#### [Your instructions]
For the entries that follow, say how many lines hold the string "agent", with nothing else in the reply.

#### [Recorded data]
- - -
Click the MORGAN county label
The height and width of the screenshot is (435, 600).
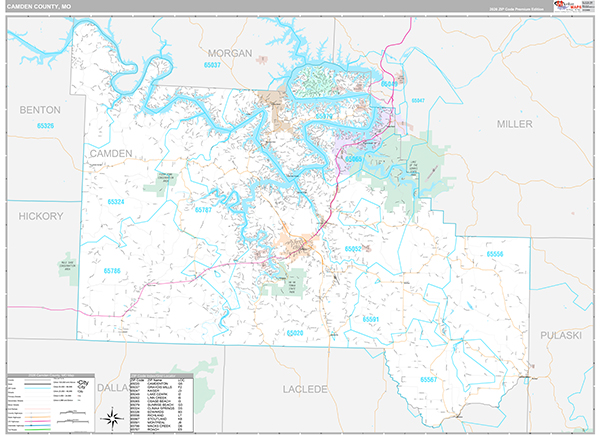coord(231,51)
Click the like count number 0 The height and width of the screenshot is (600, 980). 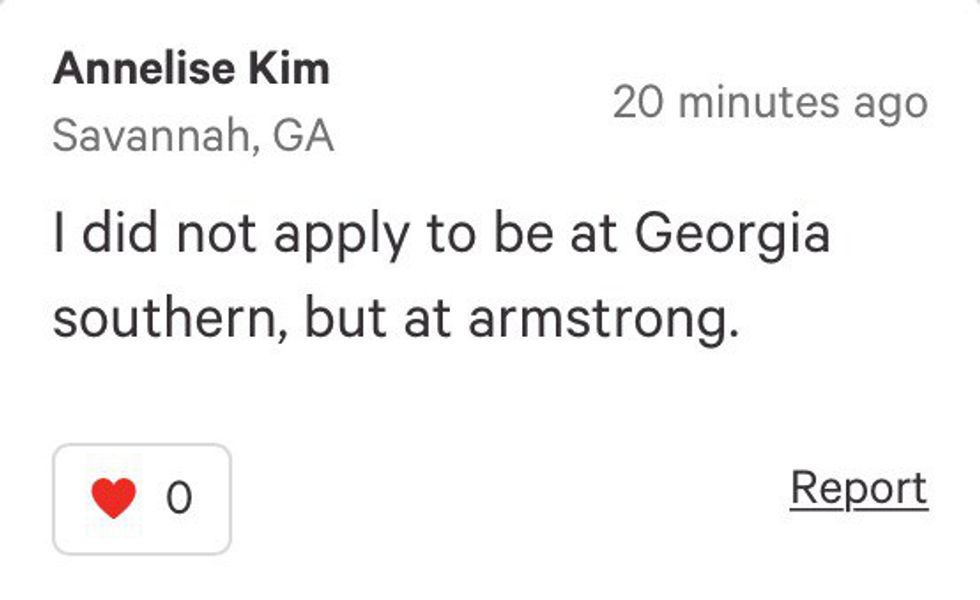pyautogui.click(x=178, y=497)
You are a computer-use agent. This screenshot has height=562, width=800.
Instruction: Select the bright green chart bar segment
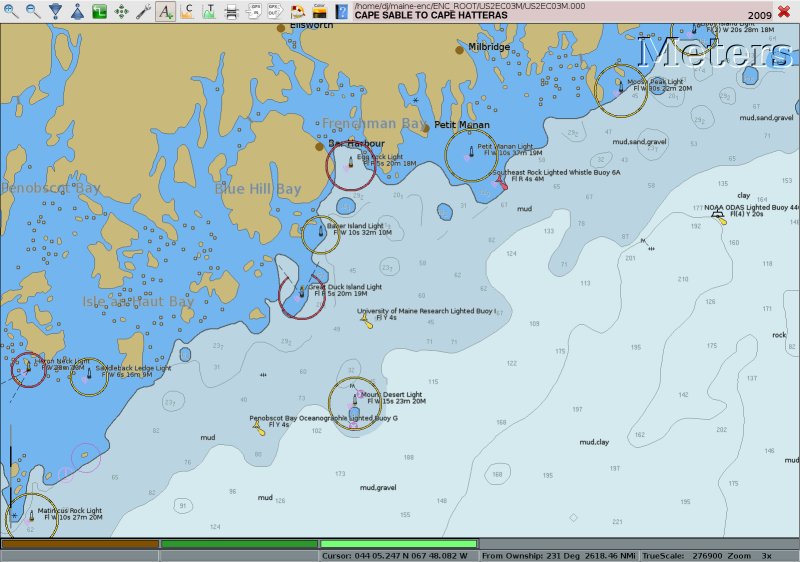[398, 544]
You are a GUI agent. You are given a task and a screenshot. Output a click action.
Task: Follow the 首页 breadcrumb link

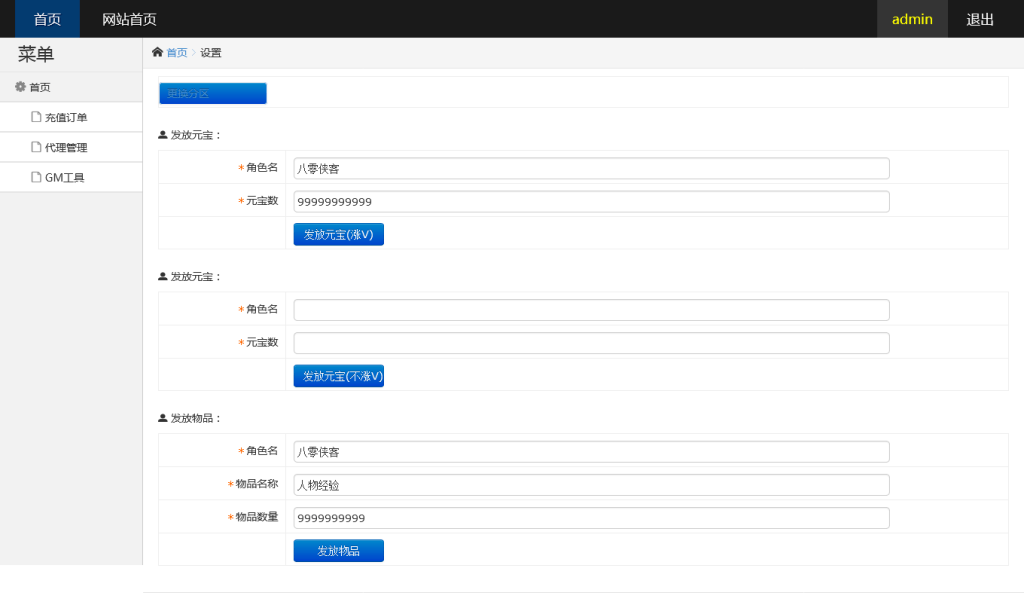tap(176, 53)
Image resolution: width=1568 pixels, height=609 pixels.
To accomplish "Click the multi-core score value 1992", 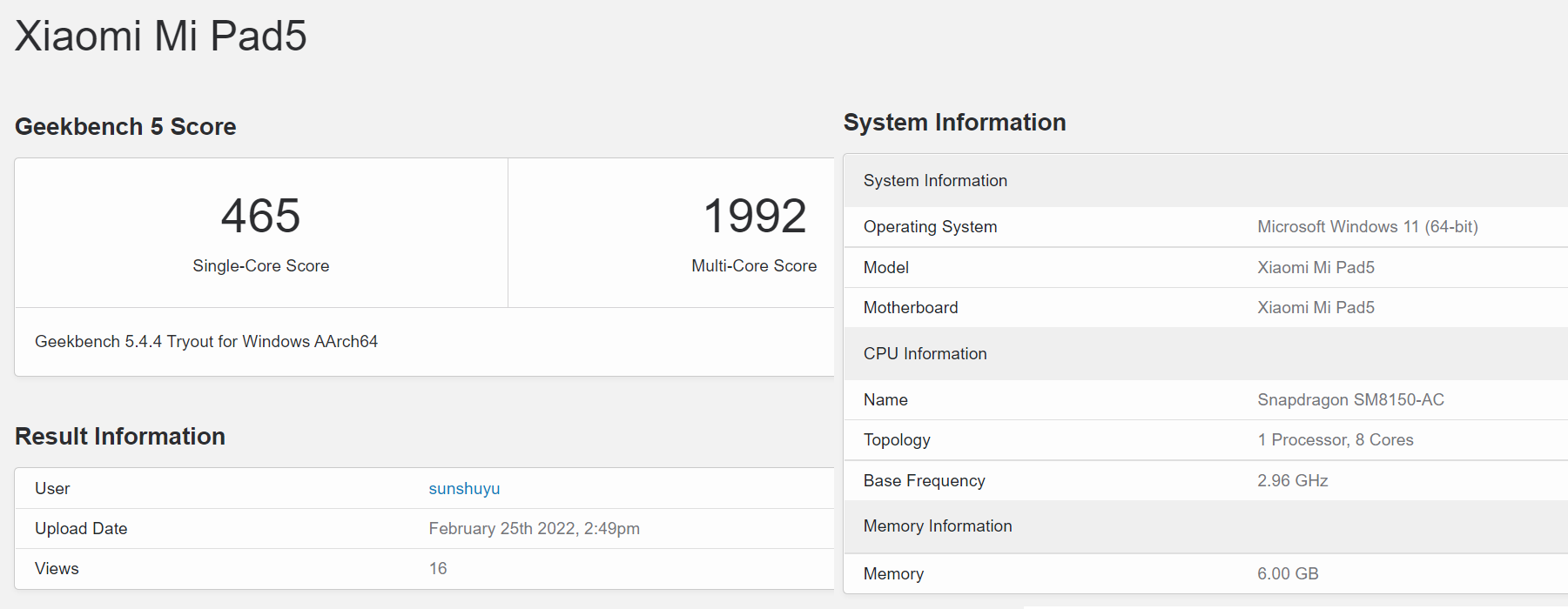I will click(x=754, y=216).
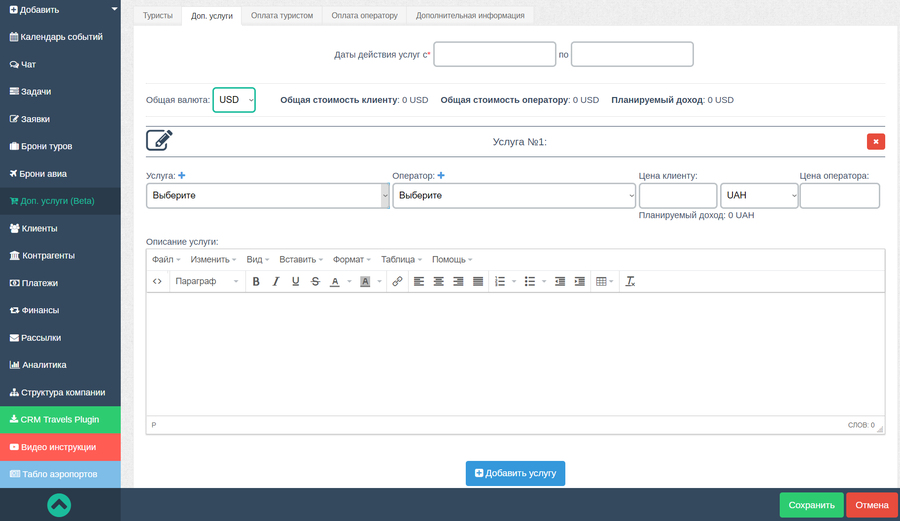Open the Формат menu in the editor
Screen dimensions: 900x521
tap(351, 259)
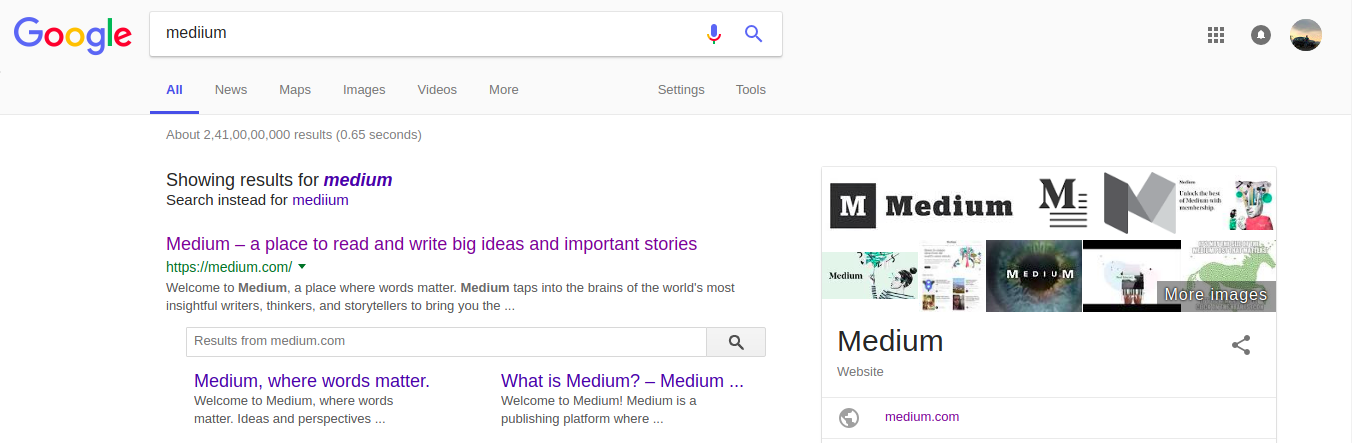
- - -
#### [Written answer]
2